Count the lines in the entries below that contain the word "height", and reply with the number only.

Document and screenshot pointing entries:
○ ○ ○ ○
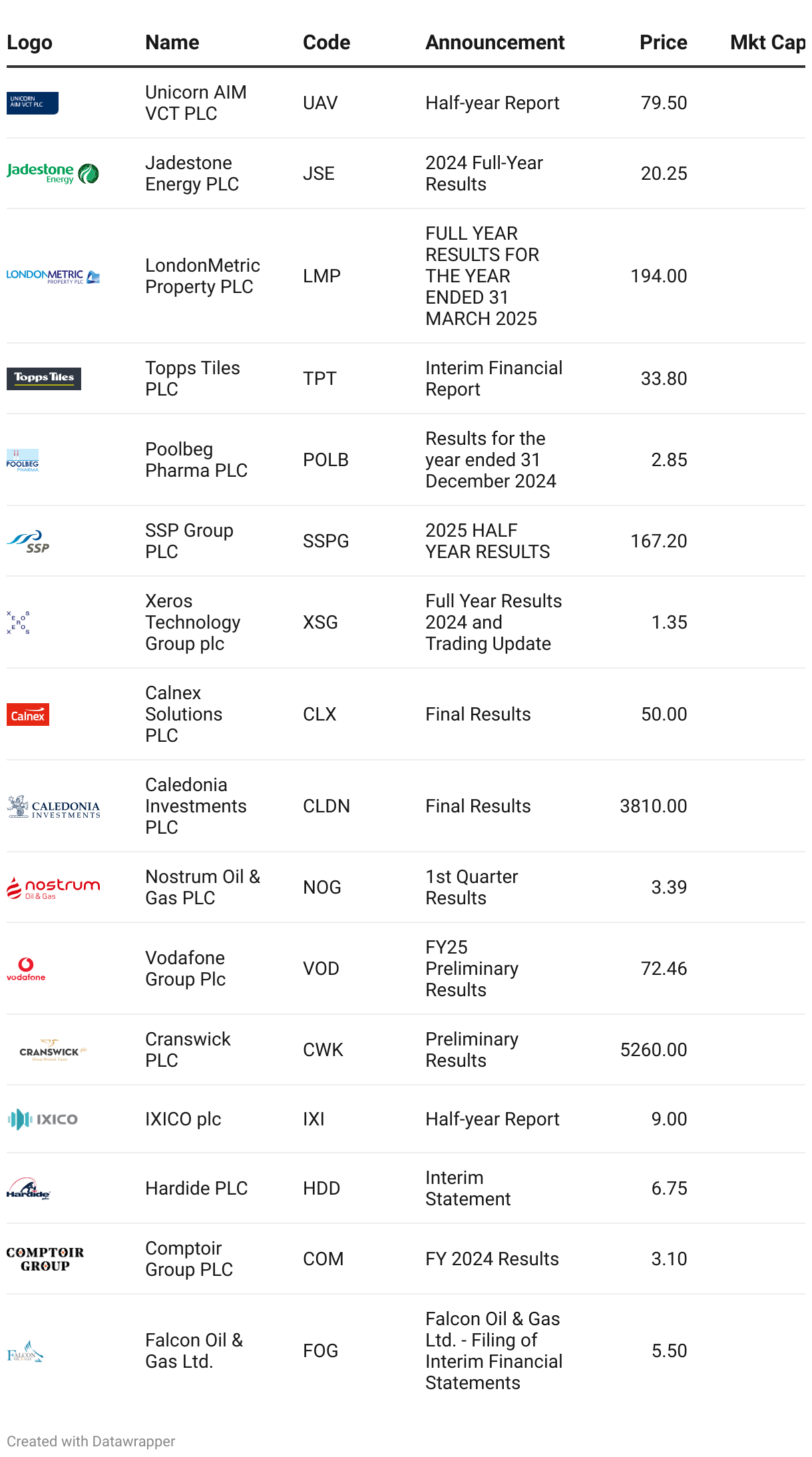
Task: Open the Poolbeg Pharma logo
Action: (x=23, y=460)
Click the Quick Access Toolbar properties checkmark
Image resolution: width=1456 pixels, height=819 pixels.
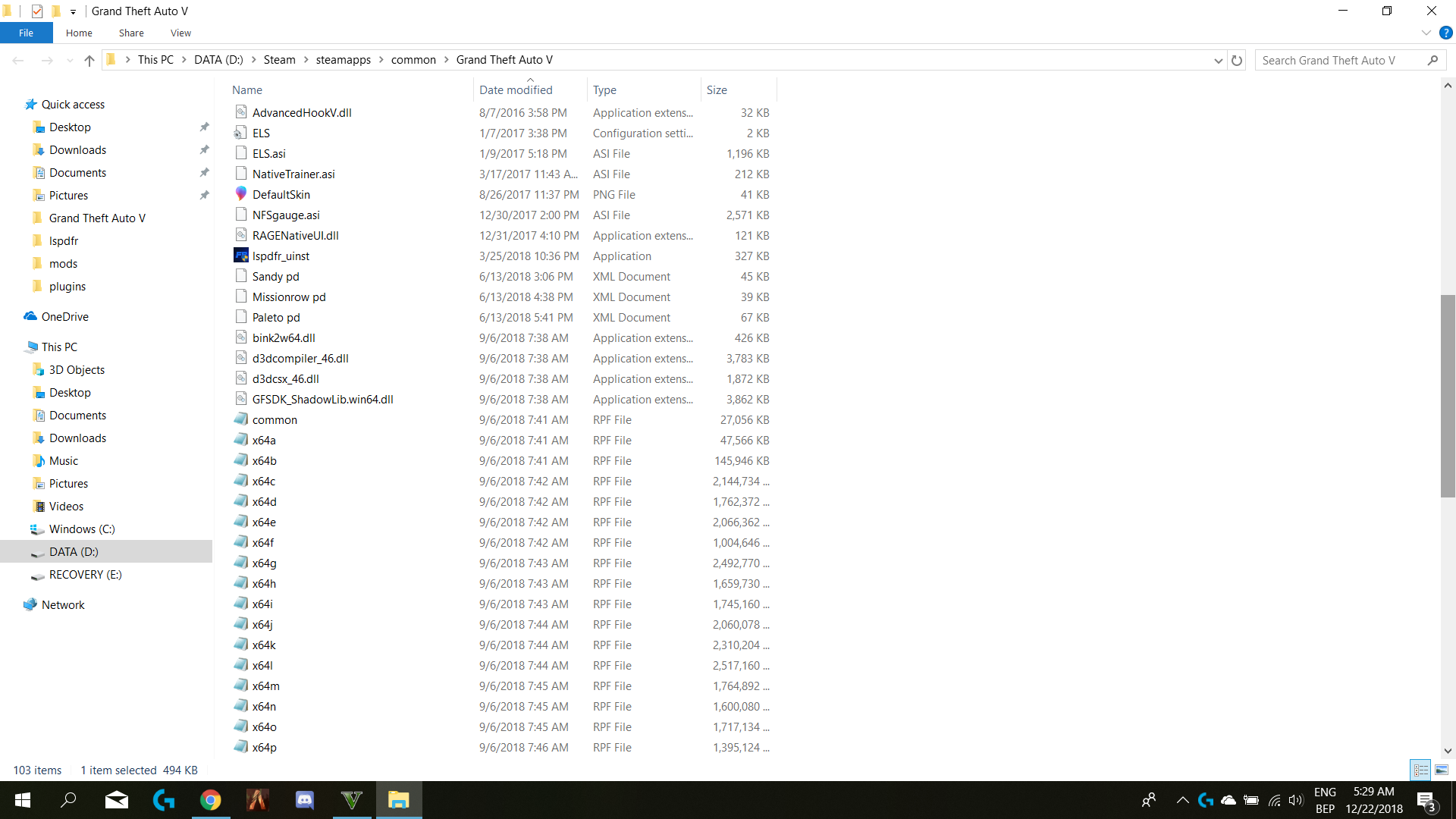pos(37,11)
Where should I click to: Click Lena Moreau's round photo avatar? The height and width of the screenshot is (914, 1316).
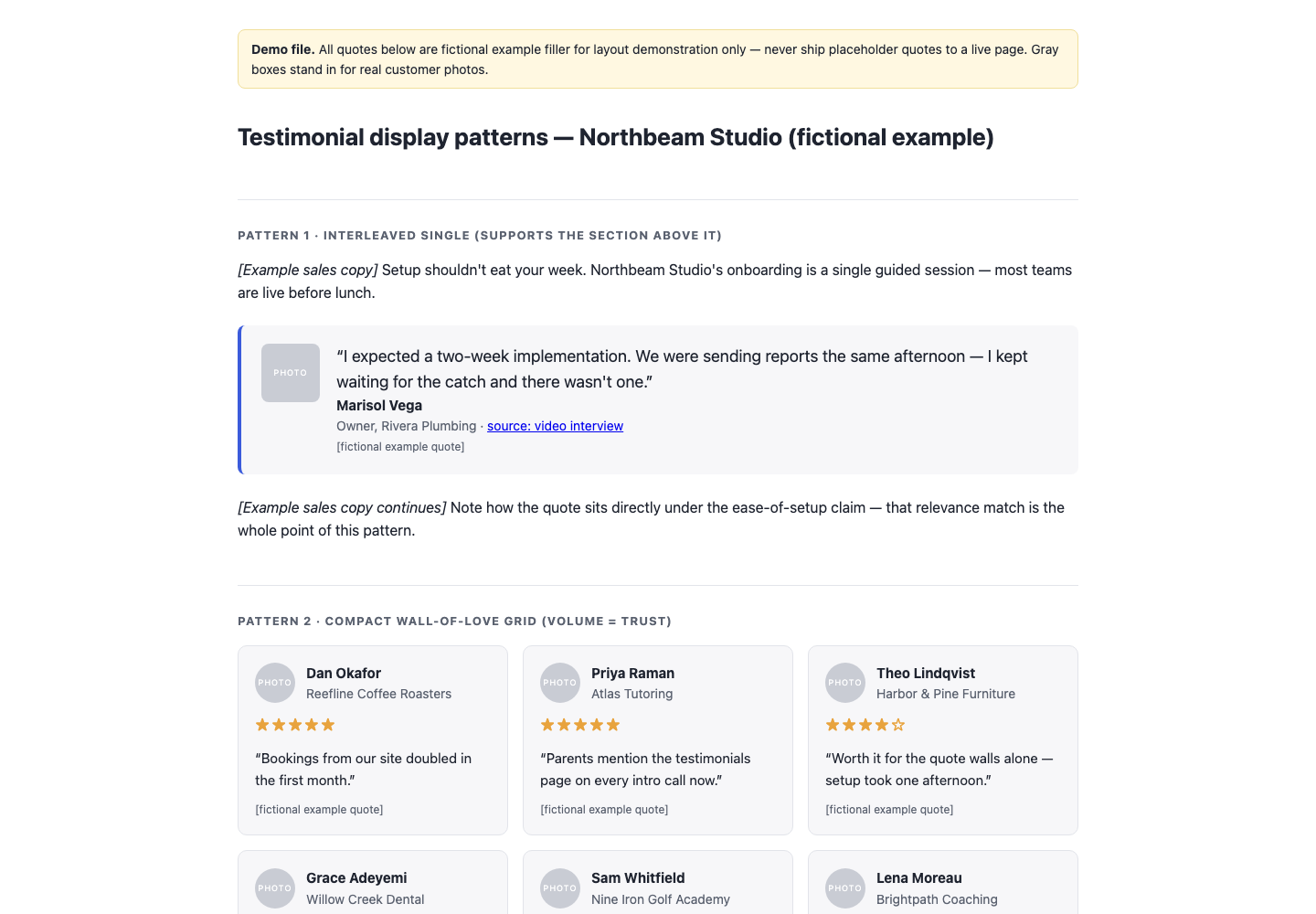click(x=845, y=887)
○ ○ ○ ○
* **WRITTEN RESPONSE**
2